4. Parse (with safety) and render

import { SchemaRenderer } from 'llm-schema/react';

const raw = await analyzeTranscript(transcript);

// Choose strict or forgiving parsing
const parsed = CallSummary.safeParse(raw);
// const parsed = CallSummary.parseWithRepair(raw);

if (!parsed.success) {
  parsed.issues.forEach(issue => {
    console.warn(issue.path.join('.'), issue.message);
  });
  throw new Error('Call summary is invalid');
}

<SchemaRenderer schema={CallSummary} data={parsed.data} />;

Markdown rendering (built-in)

md() fields automatically render through react-markdown with GitHub-flavored markdown support. No extra setup or peer dependencies required — it ships inside llm-schema.

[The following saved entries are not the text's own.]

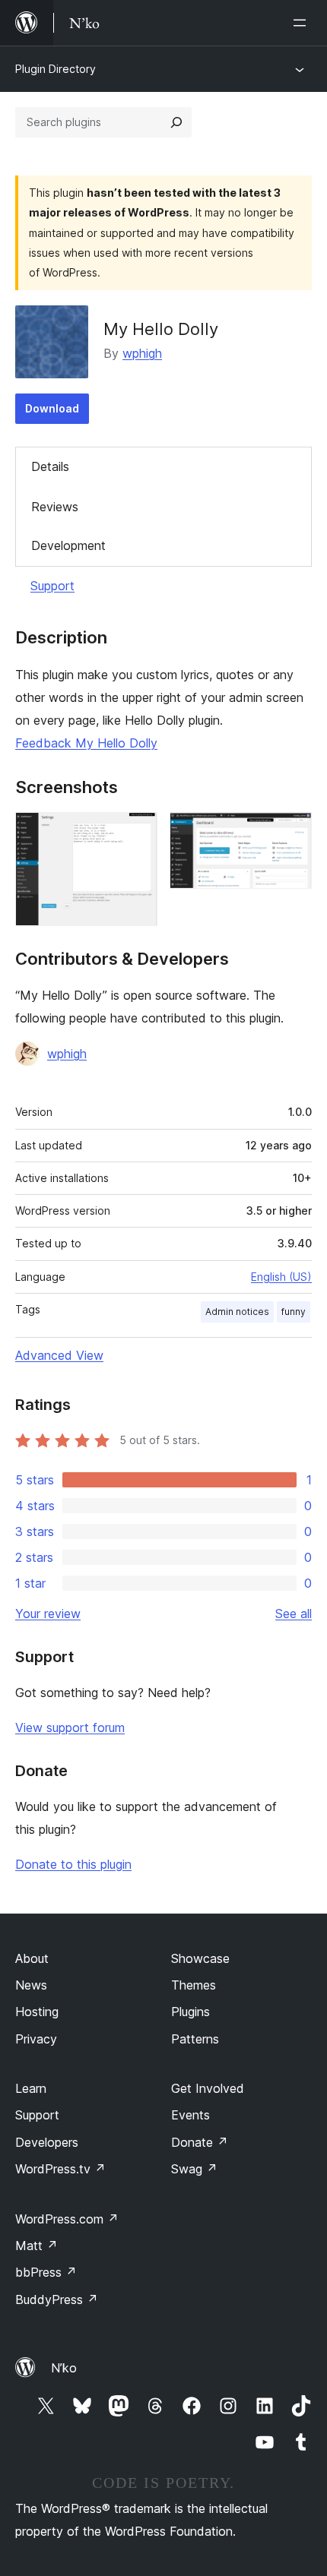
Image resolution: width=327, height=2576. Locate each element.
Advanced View (59, 1355)
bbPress (46, 2272)
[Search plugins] (176, 122)
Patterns (195, 2039)
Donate (199, 2142)
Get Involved (207, 2088)
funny (293, 1311)
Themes (193, 1985)
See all (293, 1613)
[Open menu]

<SchemaRenderer schema={CallSummary} data={parsed.data} />

Need different styling? Override the renderer:

<SchemaRenderer
  schema={CallSummary}
  data={parsed.data}
  markdownRenderer={(md) => <MyMarkdown content={md} />}
/>;

The default renderer escapes raw HTML, supports tables, lists, and checklists, and applies a .llm-schema-markdown wrapper you can style however you like.

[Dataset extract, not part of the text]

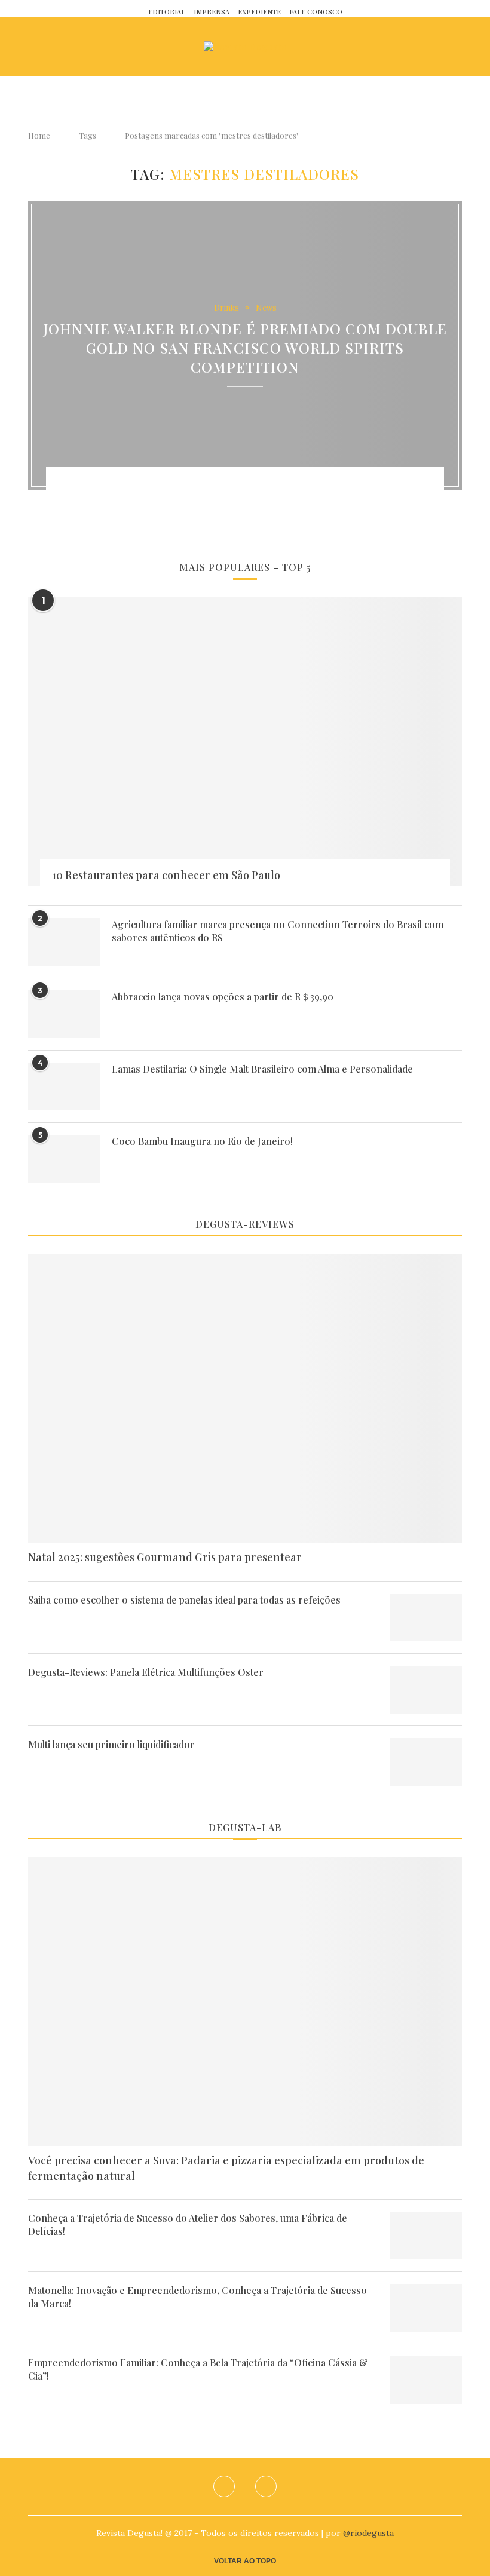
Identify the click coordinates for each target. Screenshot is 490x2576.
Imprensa (211, 11)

5. Let humans fix what the model missed

import { SchemaEditor } from 'llm-schema/react';

function CallSummaryEditor({
  value,
  onChange
}: {
  value: CallSummaryData;
  onChange: (next: CallSummaryData) => void;
}) {
  const validation = CallSummary.safeParse(value);

  return (
    <SchemaEditor
      schema={CallSummary}
      data={value}
      onChange={onChange}
      validationIssues={validation.success ? [] : validation.issues}
    />
  );
}

Examples

👉 Try the end-to-end sample app in examples/meeting-notes to see this in action (LLM call + validation + React UI).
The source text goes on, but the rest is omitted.